§ EXERCISE:
How many lines in the entries below contain the word "icon"? Reply with the number alone.

§ PROVIDED DATA:
*****

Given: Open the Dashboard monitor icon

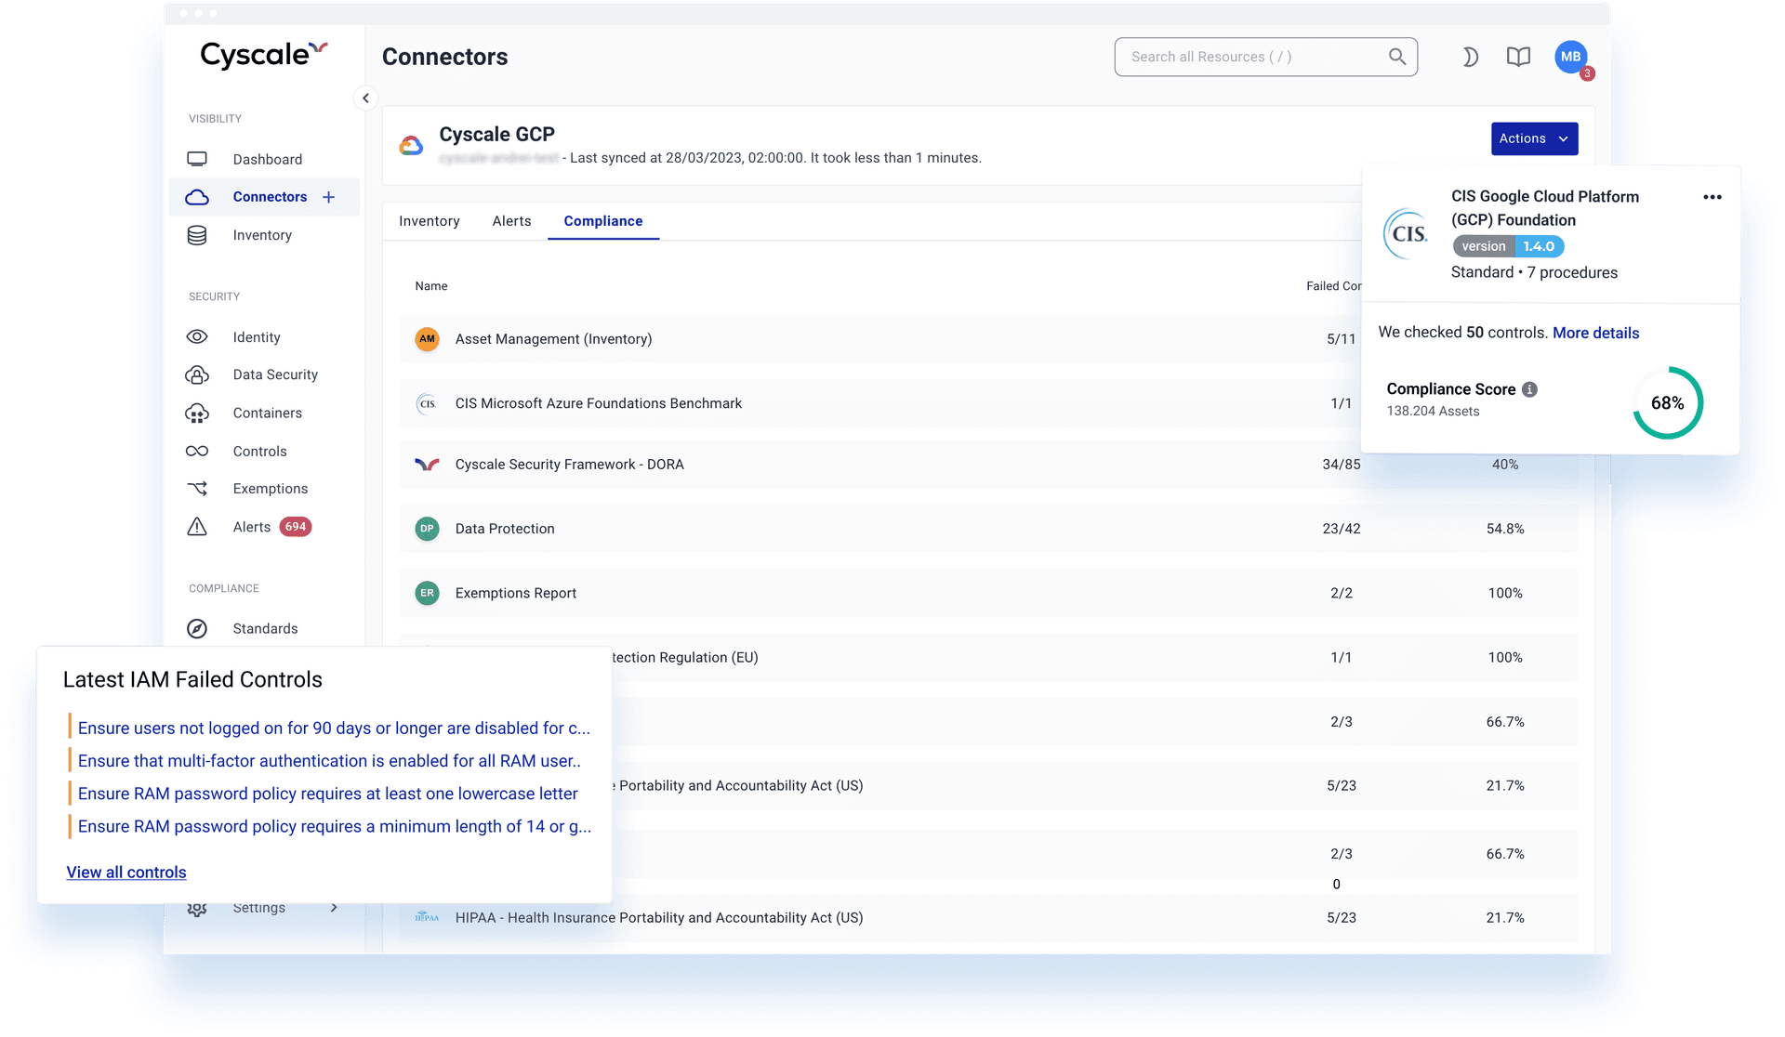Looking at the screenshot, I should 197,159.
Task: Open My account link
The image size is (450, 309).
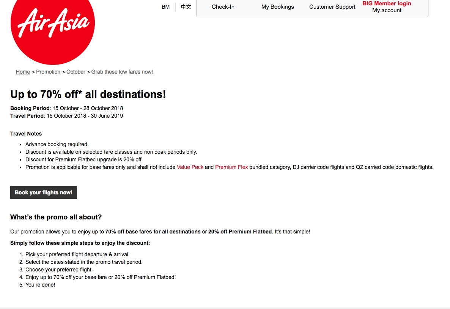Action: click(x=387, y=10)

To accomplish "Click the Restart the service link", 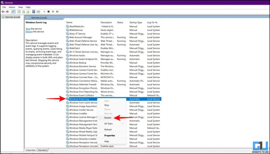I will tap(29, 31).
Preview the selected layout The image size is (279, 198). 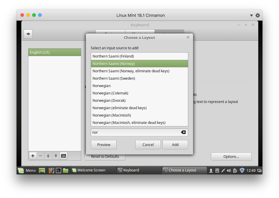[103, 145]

*****

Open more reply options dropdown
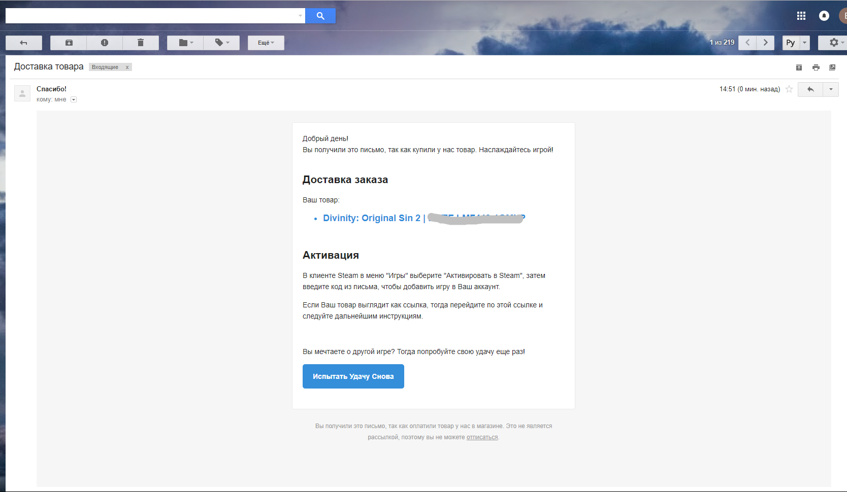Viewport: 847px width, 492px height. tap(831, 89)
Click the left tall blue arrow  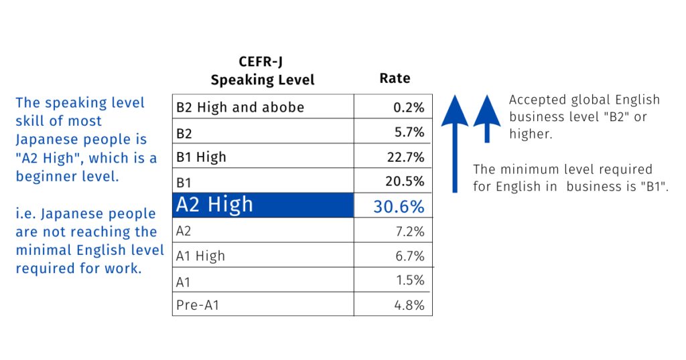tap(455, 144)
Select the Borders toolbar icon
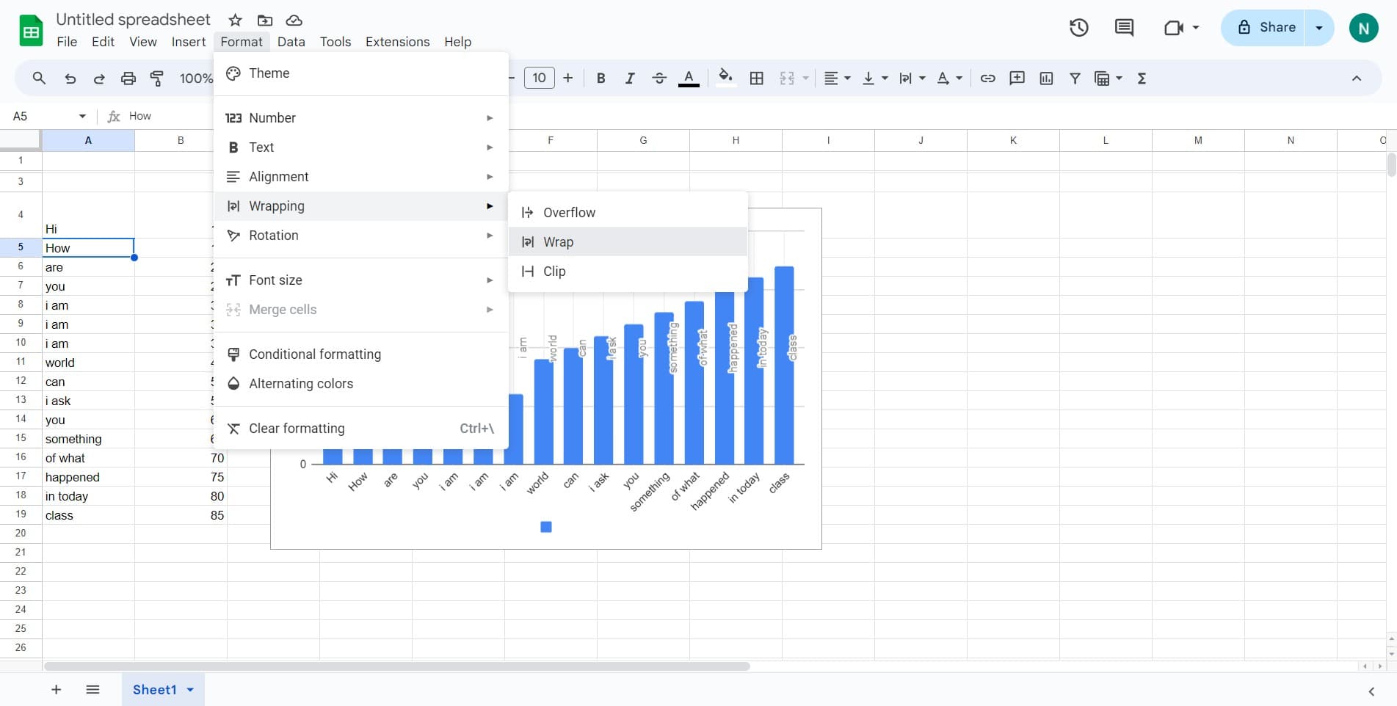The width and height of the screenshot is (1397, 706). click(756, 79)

*****

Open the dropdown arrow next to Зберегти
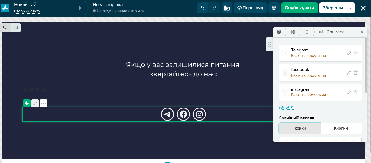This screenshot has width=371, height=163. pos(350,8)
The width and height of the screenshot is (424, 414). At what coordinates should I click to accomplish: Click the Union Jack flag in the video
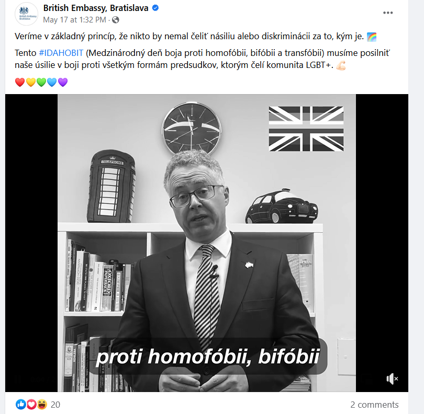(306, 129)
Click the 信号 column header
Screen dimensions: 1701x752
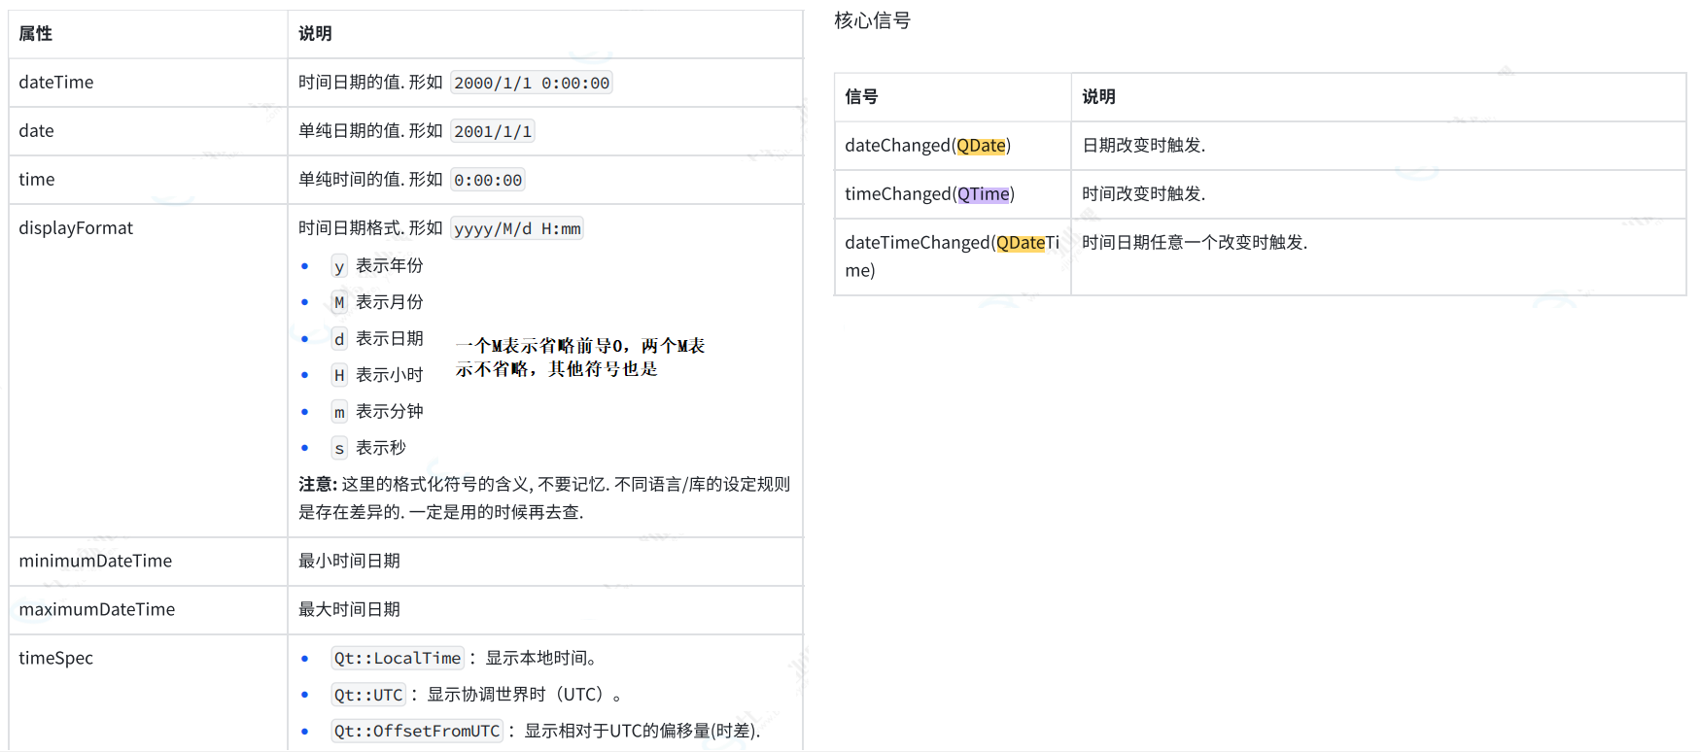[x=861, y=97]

*****

§ TASK RESULT:
2